Today's Papers

Singapore, Guys, and Videotapes

The Washington Post leads with President Bush’s speech to Japan’s parliament in which he said that the United States “is more committed than ever to a forward presence in this region.” The paper also highlights Bush’s buddy-buddy talk with Japan. The two nations, he said, “share a vision for the future of the Asia-Pacific region as a fellowship of free Pacific nations.” The Wall Street Journal has a similar story atop its world-wide newsbox, but it emphasizes up higher that Japan’s Prime Minister, Junichiro Koizumi, offered some kind words in support of Bush’s “axis of evil” comments. Both papers note that, on the eve of his visit to Korea, the president kept his axis comments to himself. The New York Times leads with an exclusive: “The Pentagon is developing plans to provide news items, possibly even false ones, to foreign media organizations as part of a new effort to influence public sentiment and policy makers in both friendly and unfriendly countries.” The Los Angeles Times leads with growing protests about the execution scheduled for Wednesday in Georgia of Alexander E. Williams IV, who murdered a girl in 1997. The paper says that Williams is “so delusional that he believes actress Sigourney Weaver is God.” According to the Supreme Court, the death penalty can only be imposed if a prisoner is aware of his or her impending execution. So prison officials have had Williams forcibly medicated, and thus declared him sane enough to be executed. The court has yet to rule on whether that’s constitutional. USA Today’s lead crows that the paper got a peek at a videotape made in Singapore by al-Qaida operatives, who have been arrested since their free-lance filming days. The paper says the video, the existence of which has been previously reported, provides details of the men’s plans, including a plot to bomb the U.S. Embassy and hit a McDonald’s frequented by U.S. sailors.  

USAT says that the narrator in one segment of the tape can be heard saying, “This is a taxi stand (where) our bicycle (packed with explosives) can be parked. There will be many American military personnel going by. We know. We have watched them many times.” Then he added, “These pillars look strong. Hmm. It will take a lot to bring them down.” 

When the men were caught—a week before they planned to start their campaign—one of them was found to have purchased four tons of ammonium nitrate. Timothy McVeigh used one ton of the same stuff to destroy the federal building in Oklahoma.

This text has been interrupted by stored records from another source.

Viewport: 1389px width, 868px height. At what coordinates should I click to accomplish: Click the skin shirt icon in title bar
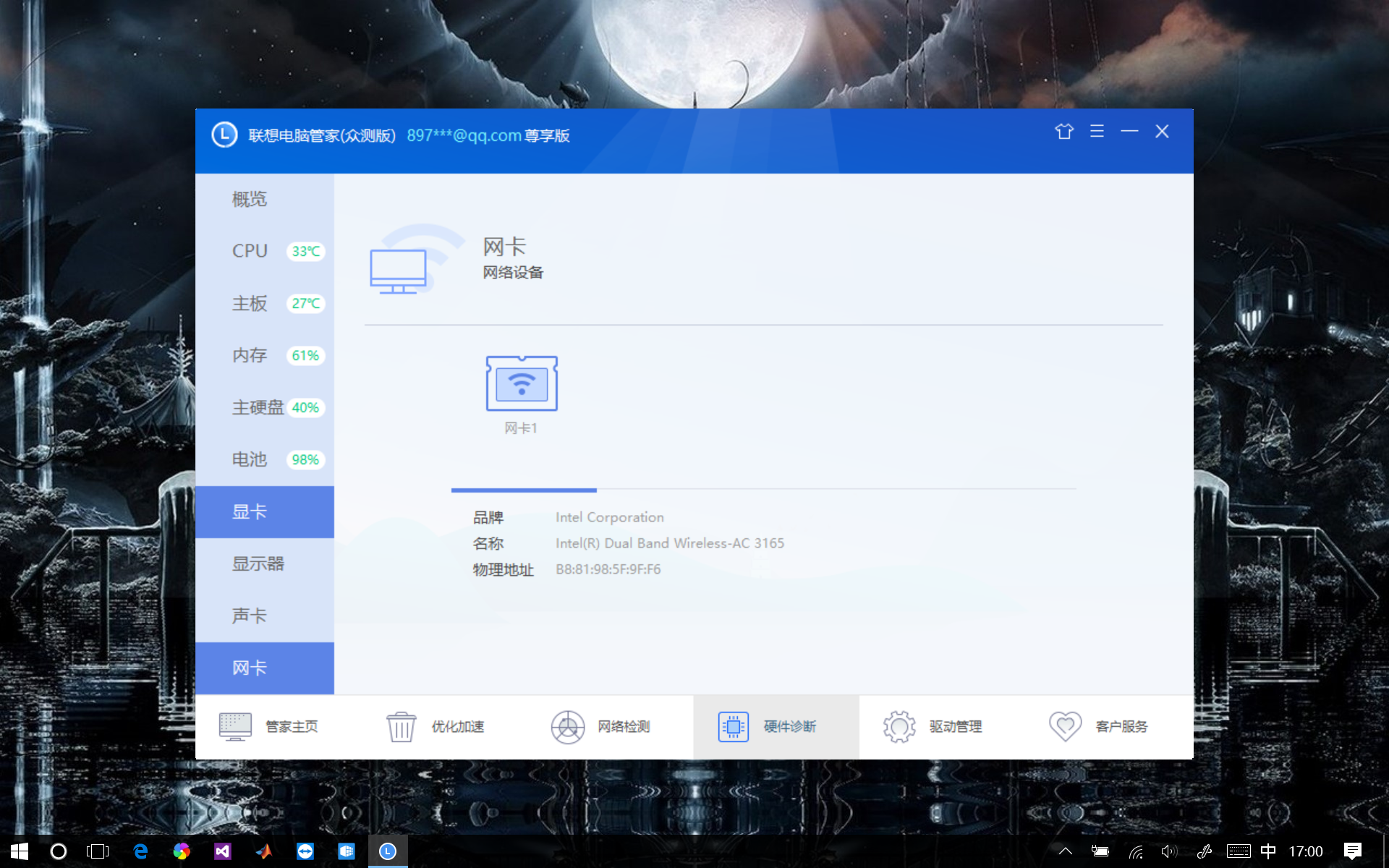1064,132
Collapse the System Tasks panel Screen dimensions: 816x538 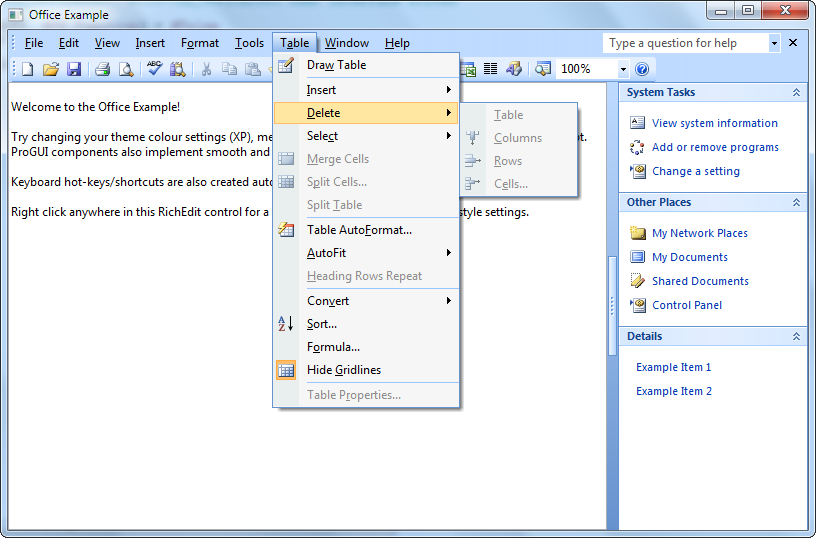click(x=796, y=92)
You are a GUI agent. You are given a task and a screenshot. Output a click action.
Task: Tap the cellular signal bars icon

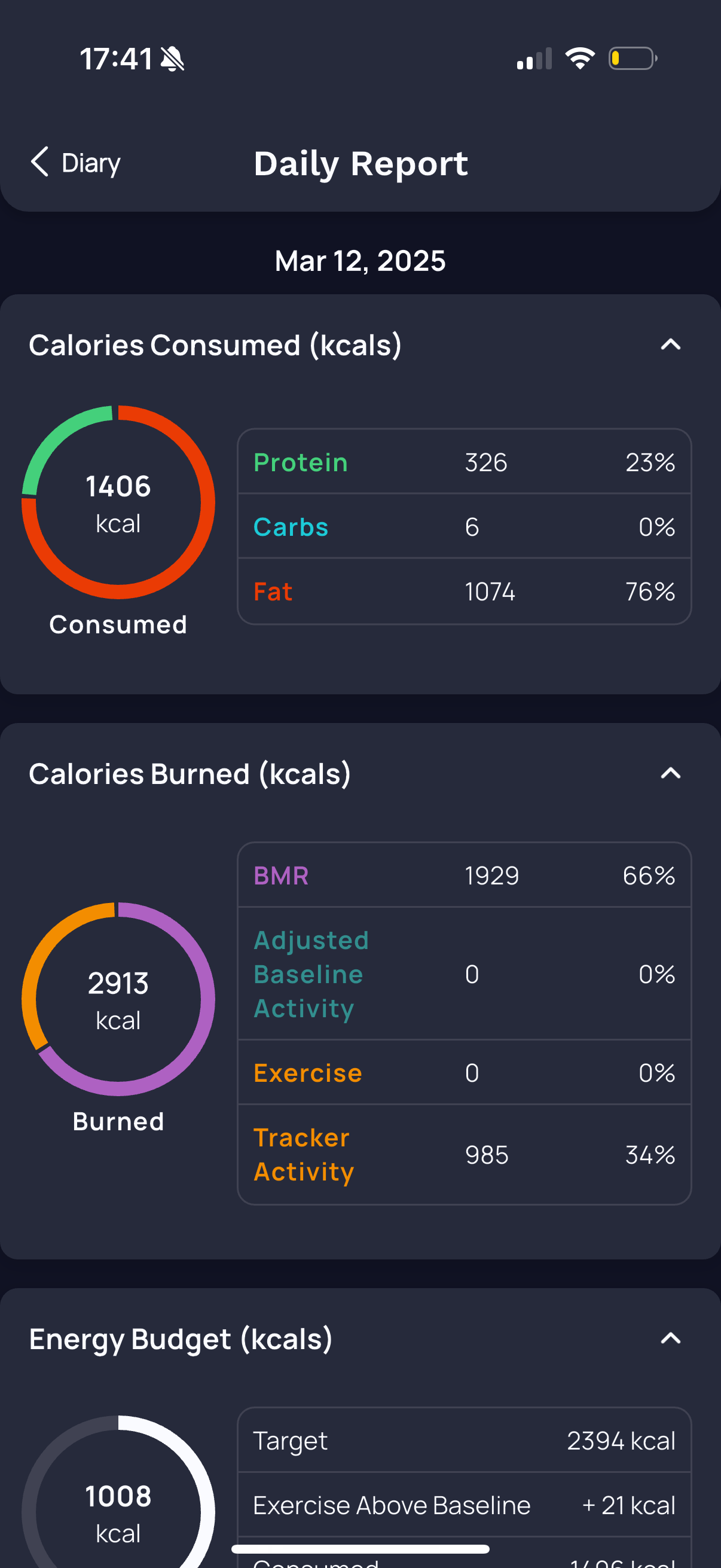(x=534, y=59)
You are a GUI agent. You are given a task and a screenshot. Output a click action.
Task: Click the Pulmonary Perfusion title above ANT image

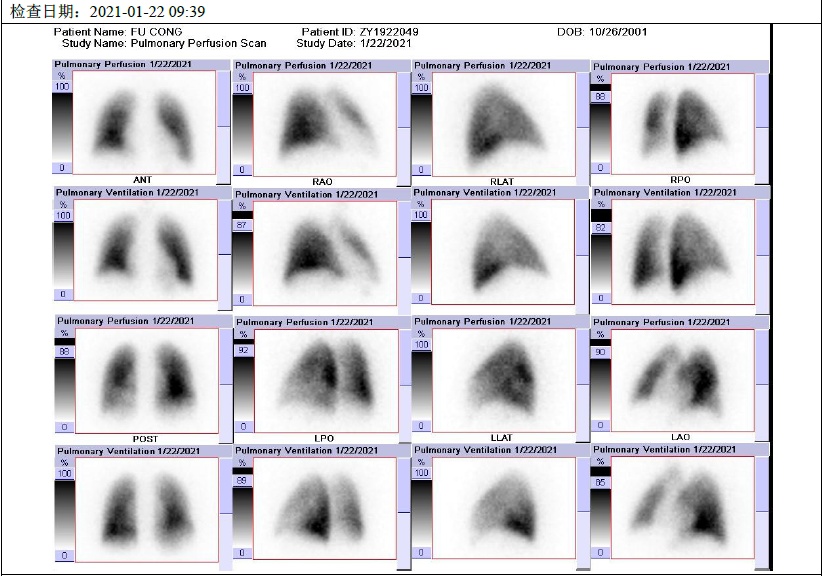(x=122, y=65)
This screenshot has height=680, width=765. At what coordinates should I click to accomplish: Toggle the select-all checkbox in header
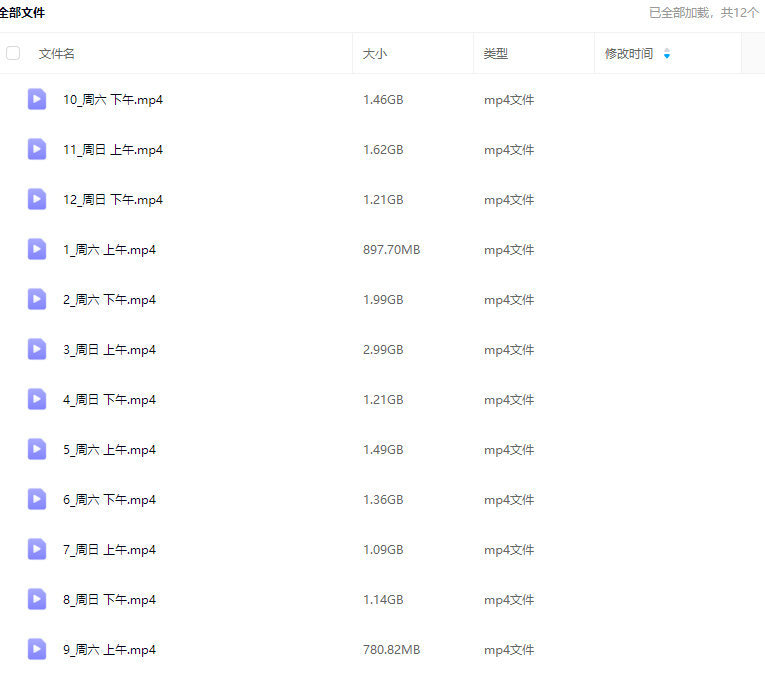pos(13,53)
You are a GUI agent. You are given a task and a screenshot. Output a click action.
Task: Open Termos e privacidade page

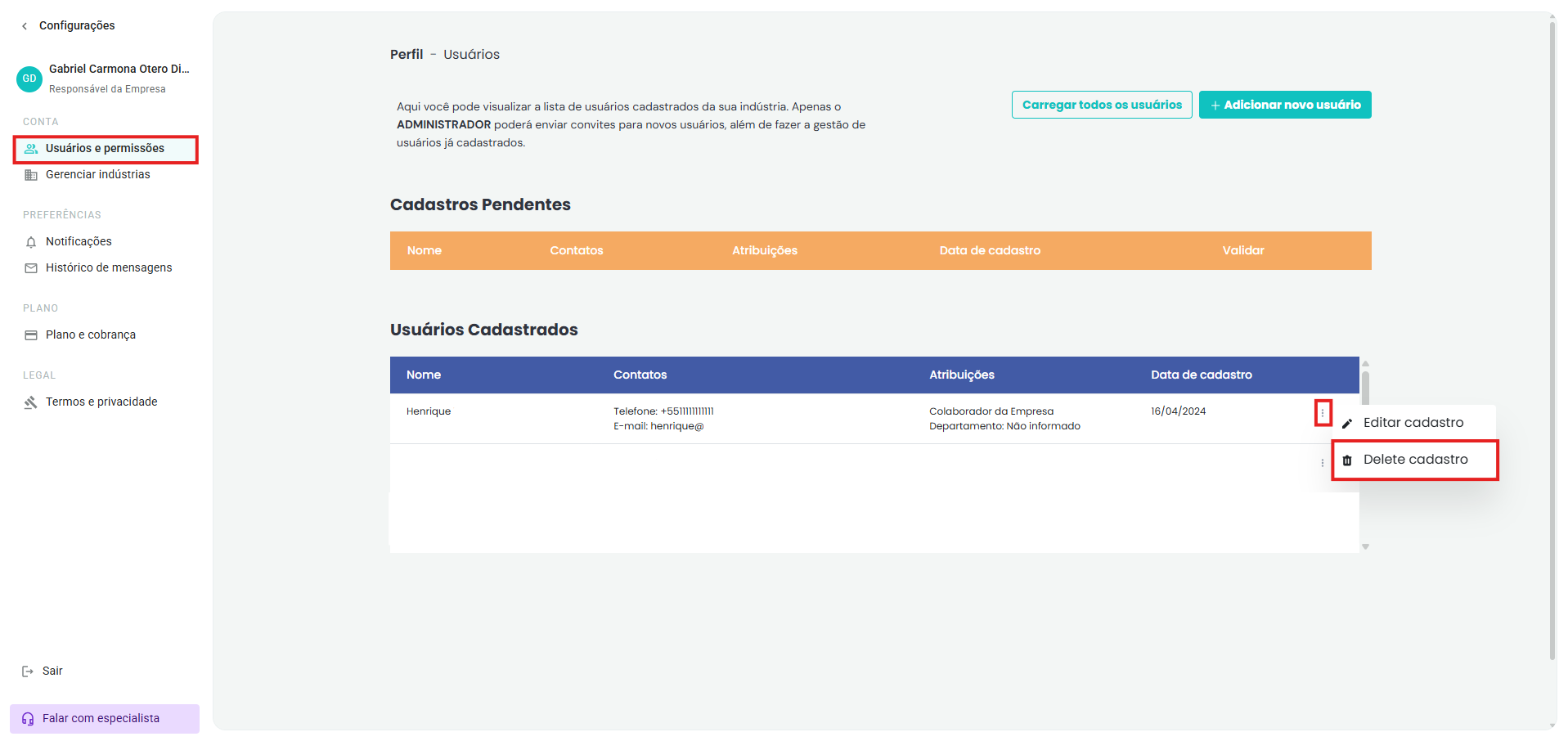[101, 402]
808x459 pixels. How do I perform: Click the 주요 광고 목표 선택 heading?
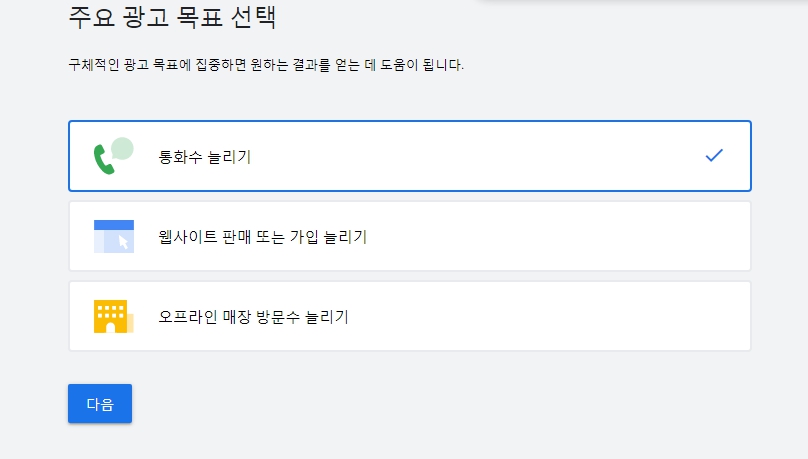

The NYT says that the Pentagon’s propaganda plan, which would create the “Office of Strategic Influence,” hasn’t been given final approval by the White House. According to the Times, plenty of folks hope that it never will: “Several senior [Pentagon] officials have questioned whether [the plan] is too broad and possibly even illegal.” (Today’s Papers has a Miss Cleo-type feeling that the NYT is already  in the midst of penning an editorial agreeing with those officials. It’s not there today; wait until tomorrow.) 

The NYT off-leads one of its reporter’s conclusions that over the weekend the Pentagon, for the first time, dropped bombs, not on suspected al-Qaida troops, but on local militia fighting with Afghanistan’s fledgling central government. The paper emphasizes that the reports are murky; the United States has only confirmed that it bombed “enemy troops.”

The WP’s off-lead goes against conventional wisdomand reports, “Bush administration planners have yet to agree whether to oust Iraqi President Saddam Hussein and how to achieve this.”

Everybody notes that in Israel, two gun attacks and one suicide bombing by Palestinians killed a total of seven Israelis. In response, Israel launched a series of airstrikes and shellings, which killed at least five Palestinians.

A NYT news analysis says that the Israeli public is becoming frustrated with Prime Minister Ariel Sharon’s inability to bring peace and security to the country.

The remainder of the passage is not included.